Concentration of Risk - Cash - The Company at times may maintain a cash balance in excess of insured limits. At December 31, 2019 and 2018, the Company has no cash in excess of insured limits.

 

Revenue Recognition - The Company will determine its revenue recognition policy in accordance with ASC 606 “Revenue from Contracts with Customers” when it commences revenue-generating operations. 

 

Cash and Cash Equivalents - For purposes of the Statement of Cash Flows, the Company considers all highly liquid instruments purchased with an original maturity of three months or less to be cash equivalents to the extent the funds are not being held for investment purposes.

 

Inventory - Inventory consists of bottled tequila acquired in the acquisition of the Tequila Alebrijes products and intangibles (Note 3), and is held by a third-party tequila production warehouse in Tequila Jalisco, Mexico. Inventory is stated at lower of cost or net realizable value, with cost being determined on the first-in, first-out (“FIFO”) method.

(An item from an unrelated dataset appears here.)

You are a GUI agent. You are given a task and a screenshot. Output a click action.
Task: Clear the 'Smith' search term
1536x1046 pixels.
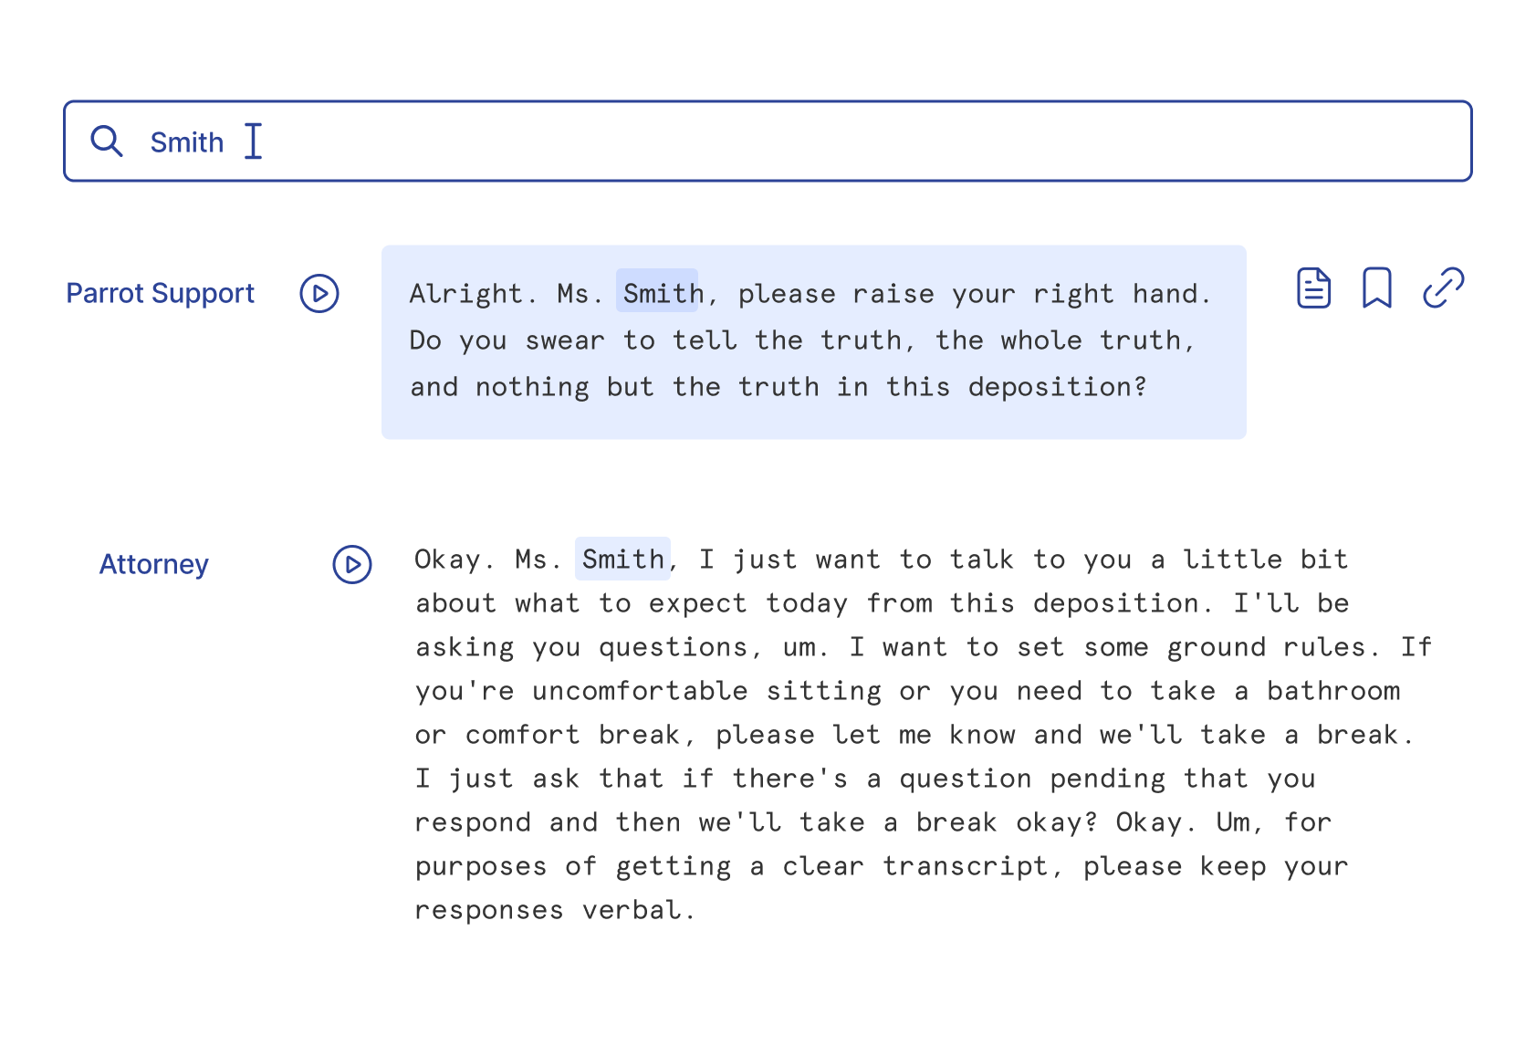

As of December 31, 2019 and 2018, the Company had finished goods inventory on-hand totaling $80,404 and $80,470, respectively, and prepaid inventory totaling $-0- and $69,530, respectively.  As of December 31, 2019, the Company had not received all the inventory acquired in the acquisition and therefore recorded an impairment loss on prepaid inventory of $69,530 due to the unlikelihood of ever receiving the inventory. 

 

Intangibles - The Company accounts for intangible assets in accordance with ASC 350 “Intangibles-Goodwill and Other” (“ASC 350”). ASC 350 requires that goodwill and other intangibles with indefinite lives be tested for impairment annually or on an interim basis if events or circumstances indicate that the fair value of an asset has decreased below its carrying value. The cost of intangible assets with determinable useful lives is amortized to reflect the pattern of economic benefits consumed, either on a straight-line or accelerated basis over the estimated periods benefited. Patents, technology and other intangibles with contractual terms are generally amortized over their respective legal or contractual lives. When certain events or changes in operating conditions occur, an impairment assessment is performed and lives of intangible assets with determinable lives may be adjusted. 

 

No impairment was noted on the Tequila Alebrijes brand name and property rights (indefinite-lived intangible assets) during the year ended December 31, 2019 (Note 3).